I wouldn’t say this is true with today’s software however as I will explain further below.

Why it’s better to model reinforcement

The number one reason modelled reinforcement is better is that it’s the best way of communicating the design. They say a picture tells a thousand words and I would say a model can tell a thousand pictures.

Currently practice documents 80% of the reo intent but leaves problem areas to be found once things don’t fit on site. These problem areas then have to be dealt with through RFI’s and site instructions. As experienced engineers know, getting into the detail early reveals problems that can be solved before they become critical later on. And there is no better way of finding potential clashes and buildability problems than seeing every bar in 3D.

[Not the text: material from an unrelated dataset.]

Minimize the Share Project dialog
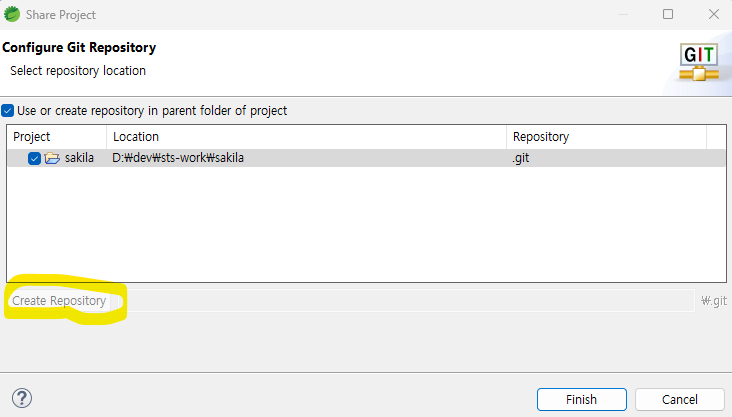This screenshot has height=417, width=732. tap(623, 14)
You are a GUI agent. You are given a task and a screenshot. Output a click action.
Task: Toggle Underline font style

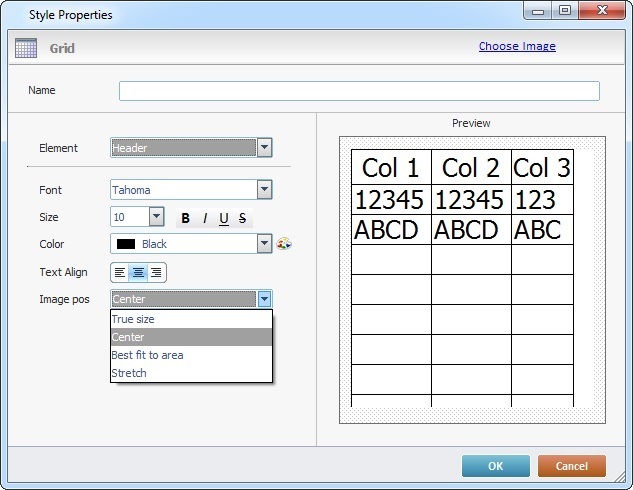click(x=224, y=218)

The extra level of detail will also mean that more accurate reinforcement can be made. There should therefore also be less off-cuts and additional bars required to make up for omissions and cost estimates should also be more accurate and require less provisioning for waste.

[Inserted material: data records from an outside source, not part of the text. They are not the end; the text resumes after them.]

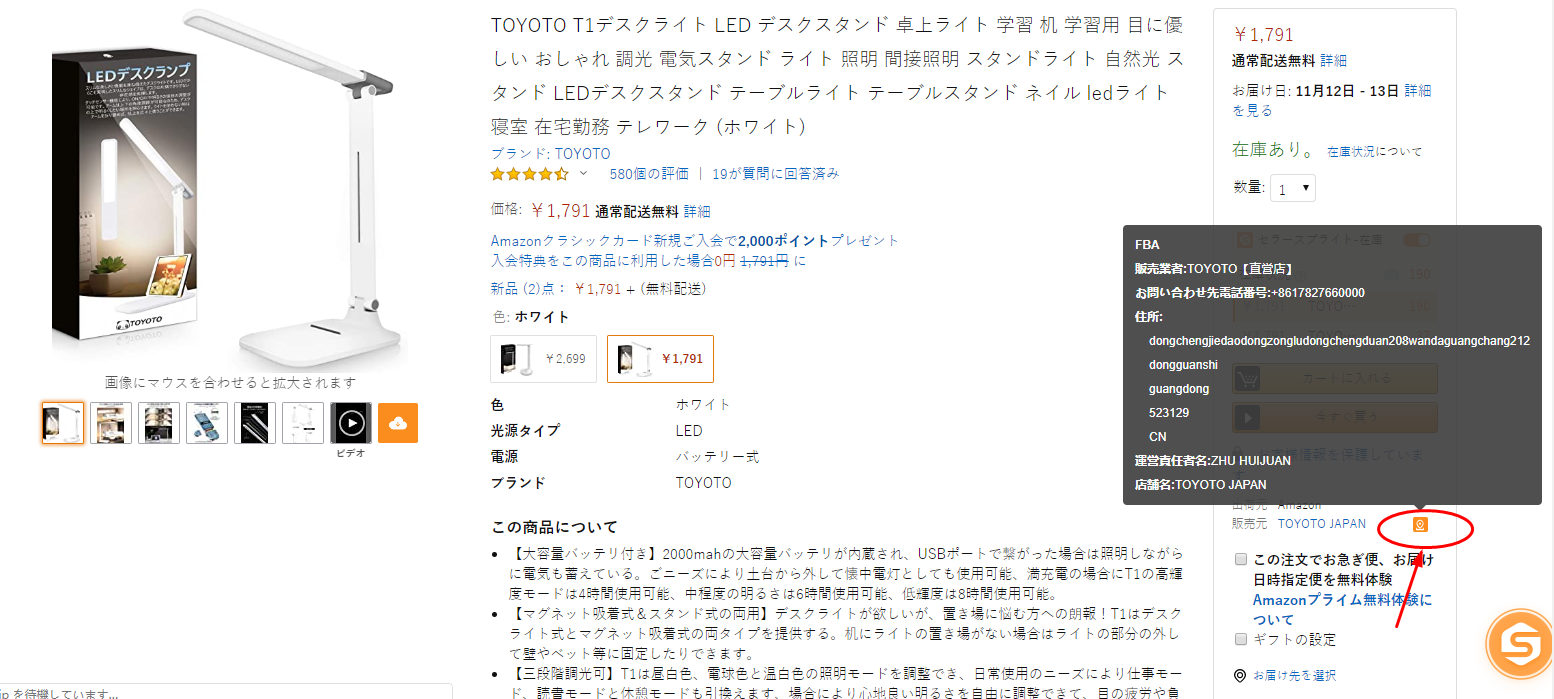Toggle the セラースプライト在庫 switch
This screenshot has height=699, width=1554.
pos(1415,240)
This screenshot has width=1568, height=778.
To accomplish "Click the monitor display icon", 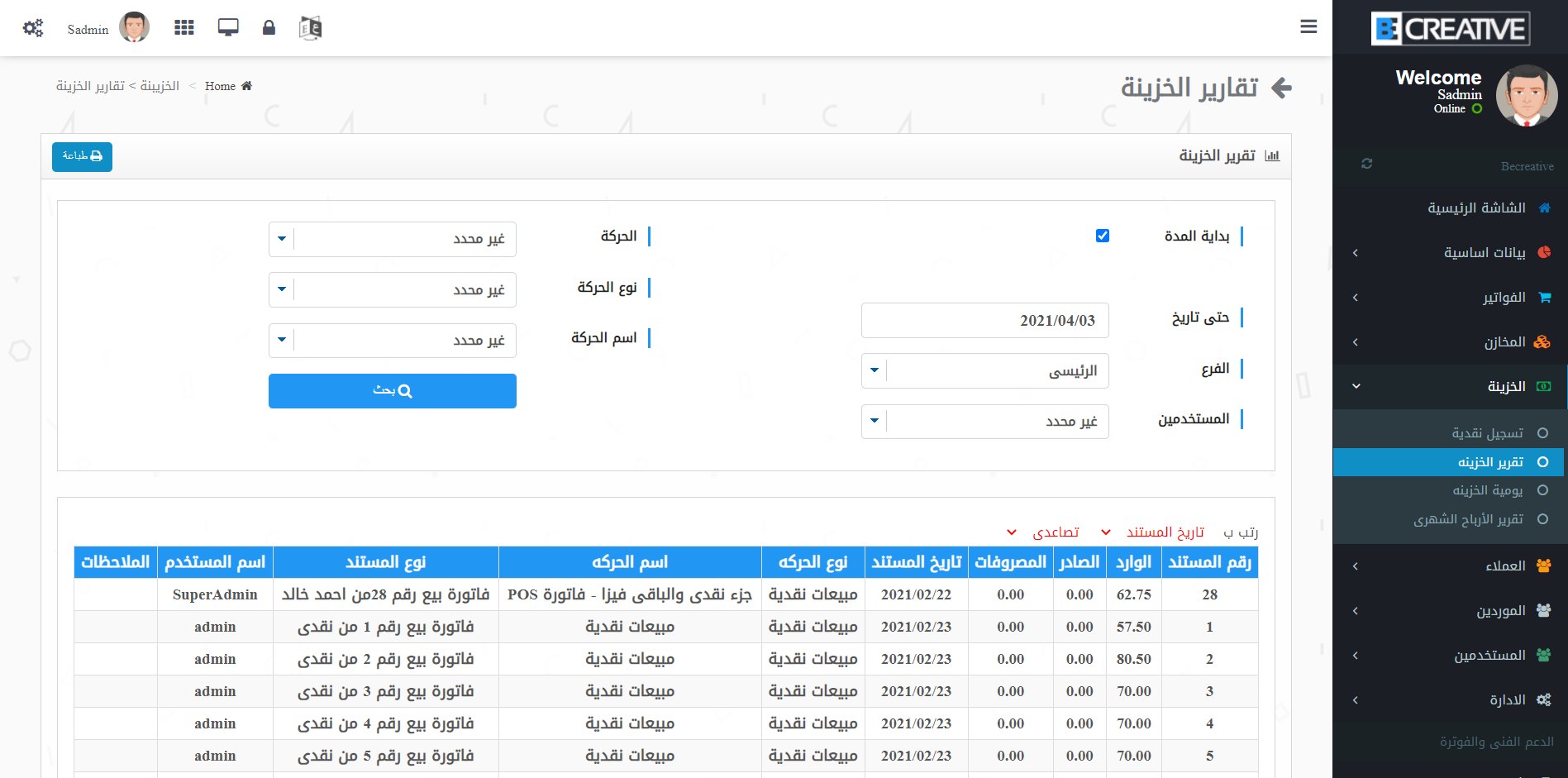I will point(228,28).
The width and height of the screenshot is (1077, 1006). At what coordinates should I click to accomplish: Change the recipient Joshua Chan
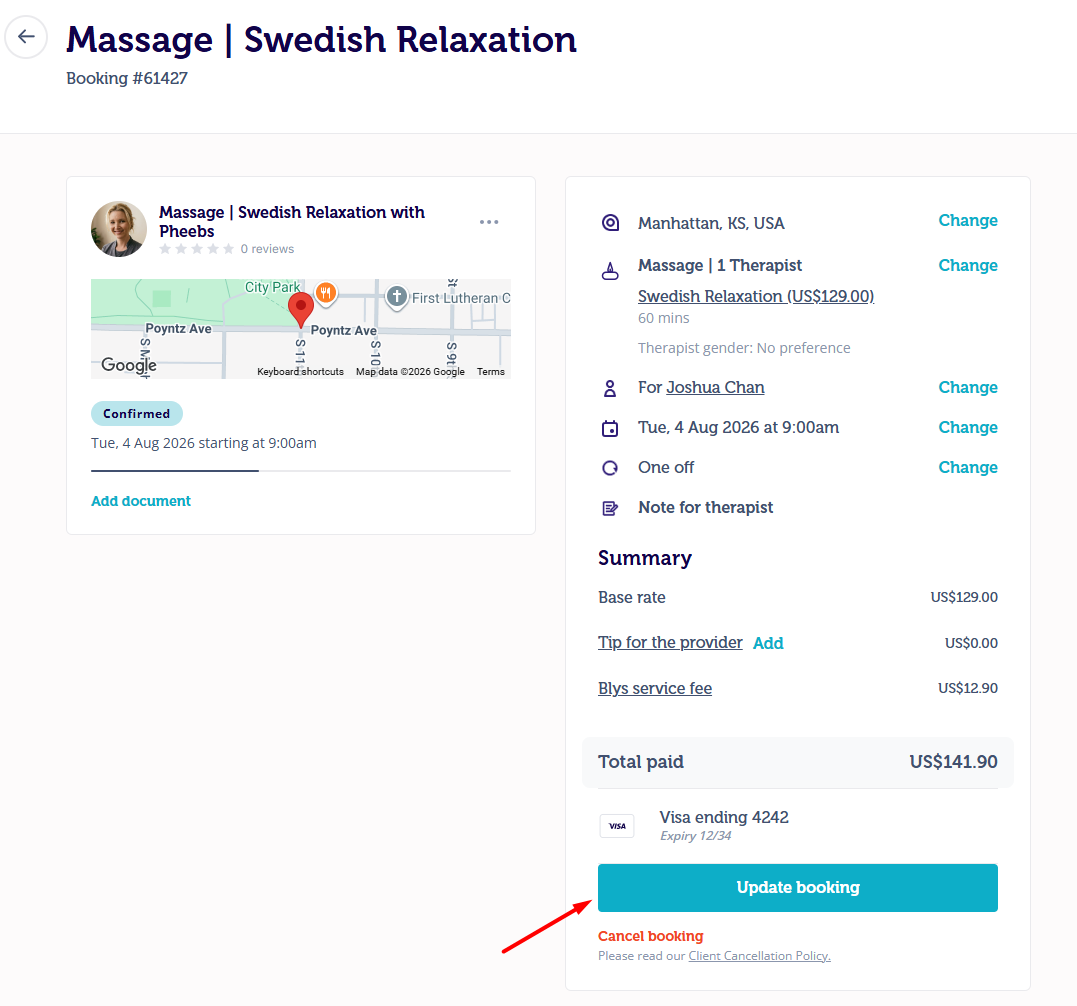click(x=968, y=387)
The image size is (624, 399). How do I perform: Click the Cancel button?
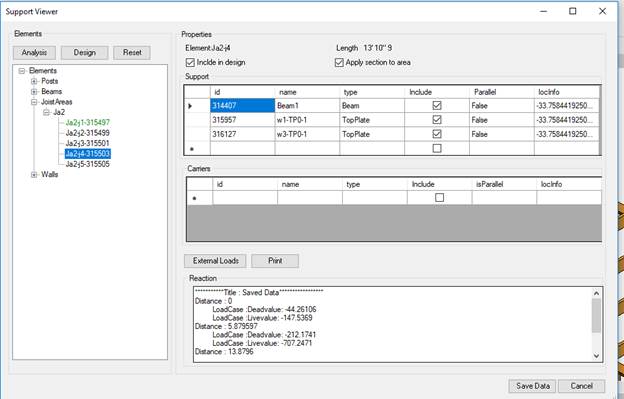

Programme should be less slowed by hold ups on site.

On the design side, documentation and re-documentation can be reduced. Not only can the Engineer quickly model the bars in 3D for sketching, but the models can be transferred directly to formal drafting programs (such as Revit), which reduces double handling.

Future Practice

It’s definitely becoming easier to model reinforcement than it has been before. Software’s getting better although leading programs are still slow to make things simple or quick in my opinion.

There is one powerful way to generate structural geometry these days however and I believe it’s ideally suited to reinforcement. That technique is called Parametric Design, or Generative Design. Instead of proscribing geometry directly like you would when you draw something by hand, you instead create rules and allow the geometry to be drawn automatically.

It’s the first time it’s been easy for an ordinary Engineer to generate 3D reinforcement quickly and easily that I am aware of. It also makes it just as easy to generate formal documentation.

One of the key advantages to generating reinforcement with this method is the ability to use an ‘object model’. Rather than generating loose bars that are individually hard to control, the bars can be locked into a relationship to a structural element such as a beam or column. Then if the element moves or changes, the bars will then move and rotate to suit the rules of their placement.

Another reason modelled reinforcement may be adopted is the industries steady march towards a future without drawings. There have already been trial projects where drawings were banned and only the rebar models were used. Although this will likely be a slow movement, it will happen eventually.

Conclusion

Will the advantages of 3D modelled reinforcement convince the industry to adopt it? Or will it stay in the ‘too hard basket’ as it has in the past?

I suspect it will become much more common in the near future.

It’s already quicker, cheaper and communicates the design better so it only seems like a matter of time.